In July, Marlon Durrie and his girlfriend decided to end a long day of mountain biking at Mouse Mountain with a celebratory beer.
That beer, just the one, would end up costing Durrie his licence for 30 days, and his pickup truck for seven. Durrie, who is 24, holds a Graduated Drivers Licence.
One of the conditions for all GDL drivers in Alberta is zero alcohol.
“I went for a few laps up and down the mountain, riding up, riding back down, and then I had one 355 mil can of beer—just one small one,” said Durrie.
“I drove and I didn’t really think anything of it.”
Durrie was picked up in a check stop held by the RCMP in Bragg Creek. During that stop he blew a 0.014 per cent BAC, well below the province’s 0.05 per cent limit.
He said the RCMP officer was about to let him continue on to Calgary until the officer noticed that Durrie had a GDL licence, instead of a full provincial Class 5 one.
“That’s when I went, ‘oh, am I in trouble for this?’ And he said yeah, you could be.”
What Durrie thought would be a slap on the wrist turned into a situation where he would no longer be able to pursue his passion for mountain biking during the peak summer season.
“My biggest passion in life is riding bikes, and I gotta drive to ride. It really has taken a toll on me in the past month, I feel like I’m missing a huge piece of the year,” he said.
Durrie’s message to other GDL holders in the province is that “it’s just not worth it.”
“I think a lot of them need to be more familiar with the punishment,” he said.
“There is a lot of people like me. I wasn’t aware that it would be this bad.”
Calgary Police have ticketed hundreds in 2022
The Calgary Police Service said that under the province’s Immediate Roadside Sanction ZERO: Novice program, they have issued 148 sanctions up to the end of July.
Police said that in the same period they’ve seized 116 vehicles, although in some specific circumstances they will not seize the vehicle.

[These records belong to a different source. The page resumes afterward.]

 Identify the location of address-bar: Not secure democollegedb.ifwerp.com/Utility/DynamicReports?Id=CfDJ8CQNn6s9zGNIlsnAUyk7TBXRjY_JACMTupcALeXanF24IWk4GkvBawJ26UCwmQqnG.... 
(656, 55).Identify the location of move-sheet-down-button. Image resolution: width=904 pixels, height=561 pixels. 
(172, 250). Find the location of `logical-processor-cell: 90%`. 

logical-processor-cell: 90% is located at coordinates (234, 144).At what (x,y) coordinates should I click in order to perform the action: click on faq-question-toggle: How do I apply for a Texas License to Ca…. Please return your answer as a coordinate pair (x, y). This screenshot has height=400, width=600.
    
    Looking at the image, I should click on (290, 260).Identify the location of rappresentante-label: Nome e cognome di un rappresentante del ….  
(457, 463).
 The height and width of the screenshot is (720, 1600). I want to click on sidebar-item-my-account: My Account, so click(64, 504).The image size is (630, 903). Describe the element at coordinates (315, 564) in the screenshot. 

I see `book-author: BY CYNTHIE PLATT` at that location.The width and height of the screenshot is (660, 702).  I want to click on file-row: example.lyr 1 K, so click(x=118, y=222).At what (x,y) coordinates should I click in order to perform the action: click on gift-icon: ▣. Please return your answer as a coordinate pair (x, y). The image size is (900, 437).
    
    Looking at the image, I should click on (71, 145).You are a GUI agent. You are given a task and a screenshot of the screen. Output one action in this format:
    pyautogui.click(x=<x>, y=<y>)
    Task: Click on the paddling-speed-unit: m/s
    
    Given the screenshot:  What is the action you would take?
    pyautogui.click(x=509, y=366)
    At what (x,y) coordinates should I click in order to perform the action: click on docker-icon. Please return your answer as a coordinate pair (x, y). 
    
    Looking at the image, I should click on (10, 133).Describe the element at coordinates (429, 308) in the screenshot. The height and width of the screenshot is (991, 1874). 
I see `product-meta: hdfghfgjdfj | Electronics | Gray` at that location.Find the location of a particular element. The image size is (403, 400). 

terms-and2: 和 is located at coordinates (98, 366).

“In some cases when the driver is not the owner of the vehicle, and seizing it will cause hardship on the registered registered owner, they won’t use it,” said the service.
The example that CPS used was when a young driver using a family’s sole vehicle received an IRS sanction. Another example provided by police was when a vehicle was stolen.
Province changed rules around roadside suspensions in 2020
In June of 2020, then Minister for Justice, Doug Schweitzer, announced the changes to roadside penalties for drinking and driving.
The UCP government introduced Bill 21, which introduced stiffer zero-tolerance penalties.
“The act is expected to reduce impaired driving fatalities and injuries, which is at the heart of why we’re making these changes,” said Minister Schweitzer.
“This policy saves lives full stop.”
Minister Schweitzer said that the bill was modelled after a similarly successful model for interventions in B.C. That province saw a 36 per cent decrease in the number of impaired driving incidents from 2011 to 2018.
He also said that this system would free up courtroom time, and make appeals processes easier for those accused.
Durrie said that there is an element of “you do the crime you do the time,” but also unfairness in the system.
He said that while he was being processed for a small amount of alcohol in his system by officers, others he had observed drinking far heavier during the day at the Moose Mountain parking lot were able to drive past the CheckStop.
“I do think that they really did miss out on people that were actually drunk behind the wheel just leaving McLean Creek, and leaving campsites and stuff like that.”
“Not only am I upset about the money that has cost me, the summer that it has cost me, but I really think that it was a waste of their time, and that there was probably someone out there that should have gotten caught.”